Working out on an upright bike can be quite uncomfortable due to the type of seats they come with. Most models feature larger bike seats which can be very hard on your butts.
This could stand in the way if your aim is to work out for longer periods of time to get in line with your fitness goals. A seat cover purchased separately usually comes with the necessary padding to make cycling more comfortable.
Because of the nature of their design, recumbent bikes are usually easier to hop on and off. Their standard step-through design means you don’t have to lift your leg over the frame- a move that can be extremely difficult for senior citizens who want to stay fit.
Upright bikes require lifting your leg over its frame. If you are very short, the only way to achieve this may be jumping over the seat or using the pedals as a springboard.
Standard recumbent bikes tend to be less compact than their upright counterparts. This is due to the sit-back design which usually results in the frame becoming longer. These types of exercise bikes end up taking up more space at home.
An upright bike is designed for users to virtually sit in the air meaning there’s no comfortable seat with backrest to elongate the frame. Also, many models can be easily folded to fit in the smallest spaces.
The truth is you can find a recumbent or upright bike at virtually any budget these days. Generally, the relative minimalistic design of upright bikes means you can expect to pay a little less for them.
Generally speaking, exercise bikes are built to help you work on lower body muscles such as calves, hamstrings, hip flexors, glutes, and quads.
While a recumbent has little to no impact on your upper body muscles, upright bikes tend to ace that part of your body.
Exercising on an upright bike 3-4 times weekly helps build strength in the abdominal muscles, arms, shoulders, and back area.
The good news is that you can enjoy watching your favorite shows on virtually any exercise bike in the course of your workout. However, the limited support in upright bikes means you can’t expect to do this as comfortably as you want.
Reading a Kindle eBook or regular paperback becomes extremely difficult because trying to gain support and balance gets your hands full.
A recumbent bike on the other hand gives you 5-star entertainment. From watching movies on your computer to sampling through your favorite music playlist, you get the freedom to do it all.
However, don’t forget that entertainment in the course of a workout is a 2-way street. It can make your sessions more enjoyable but could also serve as a distraction that can limit your intensity.
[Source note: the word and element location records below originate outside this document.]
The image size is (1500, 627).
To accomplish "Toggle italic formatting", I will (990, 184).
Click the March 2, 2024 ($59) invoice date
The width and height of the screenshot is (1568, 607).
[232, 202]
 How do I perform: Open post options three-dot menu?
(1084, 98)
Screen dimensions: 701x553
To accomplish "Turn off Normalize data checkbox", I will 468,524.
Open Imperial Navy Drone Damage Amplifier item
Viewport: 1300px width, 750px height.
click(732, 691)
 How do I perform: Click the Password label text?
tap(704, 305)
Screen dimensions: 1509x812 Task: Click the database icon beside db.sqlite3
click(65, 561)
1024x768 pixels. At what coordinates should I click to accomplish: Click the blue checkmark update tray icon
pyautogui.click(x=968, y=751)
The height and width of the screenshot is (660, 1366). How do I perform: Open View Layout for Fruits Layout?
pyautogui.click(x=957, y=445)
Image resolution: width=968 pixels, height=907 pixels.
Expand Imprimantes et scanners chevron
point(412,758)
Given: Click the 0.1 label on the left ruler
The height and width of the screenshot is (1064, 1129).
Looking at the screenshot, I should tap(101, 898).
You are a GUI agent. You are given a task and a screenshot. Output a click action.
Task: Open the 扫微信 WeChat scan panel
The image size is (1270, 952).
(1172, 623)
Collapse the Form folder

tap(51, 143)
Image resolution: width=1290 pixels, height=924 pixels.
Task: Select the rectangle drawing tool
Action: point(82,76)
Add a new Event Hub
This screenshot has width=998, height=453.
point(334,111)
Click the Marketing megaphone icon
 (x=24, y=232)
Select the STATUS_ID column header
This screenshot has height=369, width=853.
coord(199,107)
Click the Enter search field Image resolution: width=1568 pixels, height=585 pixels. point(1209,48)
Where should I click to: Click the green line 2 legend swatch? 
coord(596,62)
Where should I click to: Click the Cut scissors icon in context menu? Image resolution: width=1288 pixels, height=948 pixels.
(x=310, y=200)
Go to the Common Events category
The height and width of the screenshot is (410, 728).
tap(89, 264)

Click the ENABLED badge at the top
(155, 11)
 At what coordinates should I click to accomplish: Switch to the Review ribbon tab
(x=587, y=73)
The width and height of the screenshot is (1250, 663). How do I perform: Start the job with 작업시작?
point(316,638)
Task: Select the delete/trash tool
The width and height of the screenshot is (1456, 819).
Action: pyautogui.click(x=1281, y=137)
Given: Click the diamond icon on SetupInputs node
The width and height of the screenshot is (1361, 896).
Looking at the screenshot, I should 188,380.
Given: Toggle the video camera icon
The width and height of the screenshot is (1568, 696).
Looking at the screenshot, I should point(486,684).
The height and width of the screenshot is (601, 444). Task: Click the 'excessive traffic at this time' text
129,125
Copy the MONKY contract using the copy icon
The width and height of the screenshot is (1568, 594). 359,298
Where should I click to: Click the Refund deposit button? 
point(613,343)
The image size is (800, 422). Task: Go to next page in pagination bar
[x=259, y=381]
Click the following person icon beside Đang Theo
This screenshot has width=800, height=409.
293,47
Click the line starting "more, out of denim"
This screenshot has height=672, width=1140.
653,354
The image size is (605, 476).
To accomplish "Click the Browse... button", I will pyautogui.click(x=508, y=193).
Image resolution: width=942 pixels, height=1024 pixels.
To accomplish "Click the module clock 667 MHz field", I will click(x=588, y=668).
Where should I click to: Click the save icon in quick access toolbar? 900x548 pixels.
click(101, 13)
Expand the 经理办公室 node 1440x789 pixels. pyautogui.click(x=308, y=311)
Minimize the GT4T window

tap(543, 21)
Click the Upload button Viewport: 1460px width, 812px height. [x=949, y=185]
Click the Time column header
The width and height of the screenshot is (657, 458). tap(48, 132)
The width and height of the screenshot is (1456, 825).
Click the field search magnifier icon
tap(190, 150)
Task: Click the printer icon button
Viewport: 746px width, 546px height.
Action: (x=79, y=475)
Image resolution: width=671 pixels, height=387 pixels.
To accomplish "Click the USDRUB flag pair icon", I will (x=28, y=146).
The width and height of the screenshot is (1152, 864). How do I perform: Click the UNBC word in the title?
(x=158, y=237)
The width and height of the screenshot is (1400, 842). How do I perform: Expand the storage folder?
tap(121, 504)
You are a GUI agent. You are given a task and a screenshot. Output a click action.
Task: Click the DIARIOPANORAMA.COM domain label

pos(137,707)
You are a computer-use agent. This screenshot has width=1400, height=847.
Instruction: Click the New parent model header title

If you are desperate to get in shape, tone muscles, burn calories, and improve your stamina, an exercise bike is the way to go. Fortunately, both types of bikes can give you excellent results.
The most suitable option for you depends on your personal preferences and goals.
A recumbent bike is the best option if you don’t want to compromise on comfort during workouts. It allows you to exercise at your own pace while watching TV, reading the news or even a best-selling paperback.
These bikes are also great for those with bad backs as it provides awesome back support in the form of comfortable seats and dedicated backrests.
The arm rests also complement the backrests to provide enormous support for those who do not have a lot of balance.
For those who have undergone hip replacements or recovering from injuries, a recumbent can’t be beat because it is gentler on the joints. If you are extremely busy and hardly find time to hit the gym, a recumbent bike can be lifesaving.
Users get to exercise while reading and replying emails and generally staying productive at the same time.
An upright bike on the other hand is great for those with limited space at home. They are usually cheaper than their recumbent counterparts and give you more intense workouts.
These bikes also give you the ability to stay in shape during winter and other colder times of the year when training outside seems impractical.
It is important to evaluate the strengths and weakness of both types in detail. Then go in for the type that you see yourself consistently exercising with.